Registriamo poi l'ulteriore miglioramento di Salvino Tortu sui 60 di Locarno: 7"69 e 93,94%. Notevole anche l'esordio del neo-M40 (ma che io sappia non è ancora sceso nell'agone master) Stefano Bellotto: 7"16 e 7"17 ad Udine, per 93,78%. A Modena è invece andato in scena l'esordio della campionessa mondiale F35 dei 60, Tiziana Bignami: 8"08 come prima uscita non è male, contando che punterà sicuramente a risultati sotto i 7"90. Ad Ancona è stato pure il giorno dell'esordio della F35 Paola Tiselli sugli 800: 2'16"80, un paio di secondi sopra il record italiano di categoria, e comunque già in discrete condizioni.

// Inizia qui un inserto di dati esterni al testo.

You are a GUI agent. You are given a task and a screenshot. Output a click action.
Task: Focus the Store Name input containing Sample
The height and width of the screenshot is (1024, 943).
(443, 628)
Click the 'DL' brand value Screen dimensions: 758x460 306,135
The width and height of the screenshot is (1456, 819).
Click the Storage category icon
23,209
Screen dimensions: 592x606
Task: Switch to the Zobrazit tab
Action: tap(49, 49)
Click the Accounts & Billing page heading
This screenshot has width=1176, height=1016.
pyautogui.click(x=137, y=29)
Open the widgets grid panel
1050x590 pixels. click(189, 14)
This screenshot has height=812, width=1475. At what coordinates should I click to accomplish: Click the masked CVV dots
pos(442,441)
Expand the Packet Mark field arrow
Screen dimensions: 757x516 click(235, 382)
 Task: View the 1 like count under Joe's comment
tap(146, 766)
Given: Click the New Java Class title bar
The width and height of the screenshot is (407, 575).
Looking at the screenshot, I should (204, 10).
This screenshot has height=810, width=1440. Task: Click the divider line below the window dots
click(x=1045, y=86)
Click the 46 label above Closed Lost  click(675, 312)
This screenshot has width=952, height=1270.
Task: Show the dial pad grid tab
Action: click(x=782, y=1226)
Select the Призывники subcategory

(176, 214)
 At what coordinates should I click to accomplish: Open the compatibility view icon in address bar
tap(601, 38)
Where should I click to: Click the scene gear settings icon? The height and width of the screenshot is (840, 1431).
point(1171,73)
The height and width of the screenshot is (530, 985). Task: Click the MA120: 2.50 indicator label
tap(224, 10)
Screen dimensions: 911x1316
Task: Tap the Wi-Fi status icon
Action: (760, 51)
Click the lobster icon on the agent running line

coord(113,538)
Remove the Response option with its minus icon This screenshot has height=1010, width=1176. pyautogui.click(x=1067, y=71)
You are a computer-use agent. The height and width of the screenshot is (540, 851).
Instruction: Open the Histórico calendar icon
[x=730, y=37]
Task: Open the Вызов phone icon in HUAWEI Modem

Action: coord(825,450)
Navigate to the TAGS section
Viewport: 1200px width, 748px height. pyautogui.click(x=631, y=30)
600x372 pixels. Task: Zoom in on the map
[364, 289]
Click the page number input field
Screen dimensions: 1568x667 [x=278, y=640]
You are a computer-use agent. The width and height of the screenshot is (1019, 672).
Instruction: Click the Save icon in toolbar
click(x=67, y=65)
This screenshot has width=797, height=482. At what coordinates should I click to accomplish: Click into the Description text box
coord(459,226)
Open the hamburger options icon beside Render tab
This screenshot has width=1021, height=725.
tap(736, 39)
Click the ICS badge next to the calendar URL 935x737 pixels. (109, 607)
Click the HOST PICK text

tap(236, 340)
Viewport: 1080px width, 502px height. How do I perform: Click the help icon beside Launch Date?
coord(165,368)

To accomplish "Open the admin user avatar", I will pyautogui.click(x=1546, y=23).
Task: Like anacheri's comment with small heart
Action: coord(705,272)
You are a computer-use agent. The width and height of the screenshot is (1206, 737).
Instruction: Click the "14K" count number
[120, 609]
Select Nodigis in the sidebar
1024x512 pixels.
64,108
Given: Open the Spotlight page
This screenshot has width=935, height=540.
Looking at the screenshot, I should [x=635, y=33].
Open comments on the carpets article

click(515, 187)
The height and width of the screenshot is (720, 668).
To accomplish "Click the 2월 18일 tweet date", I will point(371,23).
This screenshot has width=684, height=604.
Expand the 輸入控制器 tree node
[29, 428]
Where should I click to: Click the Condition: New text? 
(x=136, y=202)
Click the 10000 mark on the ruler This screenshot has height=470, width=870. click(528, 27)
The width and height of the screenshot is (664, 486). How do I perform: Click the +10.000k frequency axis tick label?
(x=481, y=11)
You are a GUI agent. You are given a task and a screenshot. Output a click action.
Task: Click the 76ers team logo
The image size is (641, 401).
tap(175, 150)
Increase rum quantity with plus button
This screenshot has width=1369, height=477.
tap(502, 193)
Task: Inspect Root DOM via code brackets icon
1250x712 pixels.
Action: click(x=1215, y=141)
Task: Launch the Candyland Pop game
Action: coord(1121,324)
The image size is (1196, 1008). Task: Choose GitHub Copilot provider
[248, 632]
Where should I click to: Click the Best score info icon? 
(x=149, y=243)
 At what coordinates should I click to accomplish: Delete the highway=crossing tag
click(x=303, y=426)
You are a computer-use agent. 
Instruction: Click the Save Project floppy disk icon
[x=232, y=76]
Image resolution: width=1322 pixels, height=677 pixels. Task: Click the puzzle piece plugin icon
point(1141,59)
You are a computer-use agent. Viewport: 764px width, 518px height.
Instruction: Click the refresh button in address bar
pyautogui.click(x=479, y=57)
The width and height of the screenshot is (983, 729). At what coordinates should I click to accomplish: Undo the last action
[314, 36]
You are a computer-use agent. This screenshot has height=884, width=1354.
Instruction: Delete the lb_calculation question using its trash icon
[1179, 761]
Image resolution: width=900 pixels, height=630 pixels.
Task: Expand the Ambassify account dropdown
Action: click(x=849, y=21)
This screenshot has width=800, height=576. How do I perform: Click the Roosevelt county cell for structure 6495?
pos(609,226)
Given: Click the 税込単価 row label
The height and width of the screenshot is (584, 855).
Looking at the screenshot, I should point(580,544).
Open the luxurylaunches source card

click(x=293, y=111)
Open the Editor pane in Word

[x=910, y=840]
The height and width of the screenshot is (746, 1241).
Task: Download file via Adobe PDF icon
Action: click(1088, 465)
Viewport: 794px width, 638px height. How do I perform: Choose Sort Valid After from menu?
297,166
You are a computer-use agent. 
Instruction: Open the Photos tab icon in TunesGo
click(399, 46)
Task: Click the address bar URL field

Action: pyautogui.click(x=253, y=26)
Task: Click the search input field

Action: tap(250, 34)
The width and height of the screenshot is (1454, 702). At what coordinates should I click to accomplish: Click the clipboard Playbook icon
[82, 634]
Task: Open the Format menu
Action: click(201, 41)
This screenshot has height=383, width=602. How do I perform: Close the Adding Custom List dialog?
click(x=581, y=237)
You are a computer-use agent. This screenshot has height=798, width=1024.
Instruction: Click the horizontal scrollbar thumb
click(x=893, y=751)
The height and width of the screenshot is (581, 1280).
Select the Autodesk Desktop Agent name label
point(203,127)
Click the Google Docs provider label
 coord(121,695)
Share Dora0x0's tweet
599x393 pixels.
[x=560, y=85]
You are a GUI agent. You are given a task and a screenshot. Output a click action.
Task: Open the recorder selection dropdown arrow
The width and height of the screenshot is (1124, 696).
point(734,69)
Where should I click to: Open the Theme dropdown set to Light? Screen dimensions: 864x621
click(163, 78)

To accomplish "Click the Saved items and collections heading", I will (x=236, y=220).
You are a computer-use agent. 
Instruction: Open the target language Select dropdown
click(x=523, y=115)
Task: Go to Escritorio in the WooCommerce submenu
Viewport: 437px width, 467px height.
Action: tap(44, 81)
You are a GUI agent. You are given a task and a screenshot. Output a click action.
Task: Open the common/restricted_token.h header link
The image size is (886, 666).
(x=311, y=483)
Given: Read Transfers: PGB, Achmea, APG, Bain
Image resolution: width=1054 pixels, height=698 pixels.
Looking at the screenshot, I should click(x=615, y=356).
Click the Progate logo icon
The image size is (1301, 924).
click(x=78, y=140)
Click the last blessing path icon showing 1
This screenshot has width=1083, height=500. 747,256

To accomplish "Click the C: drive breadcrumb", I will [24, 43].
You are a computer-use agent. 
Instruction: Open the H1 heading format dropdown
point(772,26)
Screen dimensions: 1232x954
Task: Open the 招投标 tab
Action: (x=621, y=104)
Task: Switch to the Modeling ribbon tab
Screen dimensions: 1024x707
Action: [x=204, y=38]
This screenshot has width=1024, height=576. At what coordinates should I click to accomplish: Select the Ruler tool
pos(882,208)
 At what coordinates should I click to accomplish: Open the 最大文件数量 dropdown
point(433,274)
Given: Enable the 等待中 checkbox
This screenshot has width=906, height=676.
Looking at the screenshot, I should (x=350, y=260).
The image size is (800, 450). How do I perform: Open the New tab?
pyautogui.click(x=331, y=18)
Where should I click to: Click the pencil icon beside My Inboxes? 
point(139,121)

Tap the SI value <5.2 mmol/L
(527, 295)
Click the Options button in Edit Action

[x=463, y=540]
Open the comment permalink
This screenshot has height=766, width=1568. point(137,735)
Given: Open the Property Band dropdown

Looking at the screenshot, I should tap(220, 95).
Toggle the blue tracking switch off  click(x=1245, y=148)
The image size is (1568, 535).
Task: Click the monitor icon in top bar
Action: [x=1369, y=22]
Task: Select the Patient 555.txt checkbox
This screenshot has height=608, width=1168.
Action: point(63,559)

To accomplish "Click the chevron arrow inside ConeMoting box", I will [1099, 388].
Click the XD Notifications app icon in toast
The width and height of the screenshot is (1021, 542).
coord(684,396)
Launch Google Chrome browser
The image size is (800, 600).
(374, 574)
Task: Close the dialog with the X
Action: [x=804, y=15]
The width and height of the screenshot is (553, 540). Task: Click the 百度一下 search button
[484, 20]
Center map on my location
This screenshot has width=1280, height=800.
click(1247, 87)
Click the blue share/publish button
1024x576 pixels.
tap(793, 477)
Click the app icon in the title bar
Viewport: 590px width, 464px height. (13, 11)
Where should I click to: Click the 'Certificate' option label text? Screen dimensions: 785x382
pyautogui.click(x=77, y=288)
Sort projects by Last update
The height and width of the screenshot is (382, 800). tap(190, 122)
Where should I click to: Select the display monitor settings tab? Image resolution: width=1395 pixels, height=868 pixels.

Segnalo anche il 12,98 dell'M50 Giancarlo Ciceri nel triplo ad Aosta
Tra gli over-35 che non praticano l'attività master, ottimo 7"99 di Andrea Alterio sui 60hs ad Udine, mentre il suo coetaneo Mauro Rossi (entrambi classe '73) è sceso a 8"10. Maurizio Checcucci è sceso a 6"81, mentre il 37enne Marco Dodoni ha scagliato la palla da oltre 7 kg a 18,92!
Seguono un pò di classifiche (notate che bagarre a quota 94,8...)
Indoor Top-ten AGC 2009 - Ranking
  1. 96,87 - Marco Segatel (M45)
  2. 95,04 - Sardi Armando (M65)
  3. 94,88 - Fornesi Ferido (M45)
  4. 94,86 - Alterio Andrea (M35)
  5. 94,85 - Checcucci Maurizio (M35)
  6. 94,11 - Scarponi Massimiliano (M40)
  7. 93,94 - Tortu Salvino (M50)
  8. 93,78 - Bellotto Stefano (M40)
  9. 93,58 - Rossi Mauro (M35)
  10. 93,25 -Chiapperini Paolo (M40)

Top-Ten AGC donne

  1. 85,65 - Bignami Tiziana - F35 - 60
  2. 85,10 - Seck Khadidiatou - F35 - 60
  3. 83,17 - Paffarini Anna Maria - F50 - 60
  4. 82,80 - Tiselli Paola - F35 - 800
  5. 82,10 - Santoni Loredana - F40 - 1500
  6. 81,86 - Carrara Enrica - F40 - 3000
  7. 81,04 - Zanni Rossella - F45 - alto
  8. 79,73 - Dottori Francesca - F35 - 1500
  9. 79,40 - Marcenco Natalia - F55 - marcia
  10. 78,64 - Barilli Alessandra - F40 - 200

Top-Ten Velocità

  1. 95,04 - Sardi Armando (M65) - 60
  2. 94,88 - Fornesi Ferido (M45) - 60
  3. 94,85 - Checcucci Maurizio (M35) - 60
  4. 94,11 - Scarponi Massimiliano (M40) - 60
  5. 93,94 - Tortu Salvino (M50) - 60
  6. 93,78 - Bellotto Stefano (M40) - 60
  7. 93,25 - Chiapperini Paolo (M40) - 60
  8. 92,78 - Bugiardini Livio (M60) - 60
  9. 92,78 - Caso Antonio (M55) - 60
  10. 91,92 - Civitello Angelo (M45) - 60
Top-Ten Salti
  1. 96,87 - Segatel Marco (M45) - alto
  2. 86,19 - Ciceri Giancarlo (M50) - triplo
  3. 85,27 - Befani Giacomo (M35) - asta
  4. 84,09 - Mastrolorenzi Marco (M45) - alto
  5. 81,04 - Zanni Rossella (F45) - alto
  6. 80,92 - Arduini Francesco (M35) - alto
  7. 80,28 - Prampolini Natale (M55) - alto
  8. 79,70 - De Angelis Marco (M35) - alto
  9. 79,41 - Menotti Franco (M45) - lungo
  10. 76,47 - Candellero Bruno (M70) - alto
Top-Ten Mezzofondo
  1. 86,82 - Frezzotti Andrea (M35) - 1500
  2. 86,48 - Morandi Mariano (M40) - 1500
  3. 85,49 - Terzoni Fabio (M45) - 3000
  4. 85,24 - Favaron Tiziano (M45) - 1000
  5. 83,73 - Severini Elio (M45) - 1000
  6. 83,07 - Di Luzio Roberto (M45) - 800
  7. 82,80 - Tiselli Paola (F35) - 800
  8. 82,10 - Santoni Loredana (F40) - 1500
  9. 82,01 - Pezzani Massimo (M45) - 1500
  10. 81,86 - Carrara Enrica (F40) - 3000
Per i lanci/ostacoli ancora pochi risultati tabellati.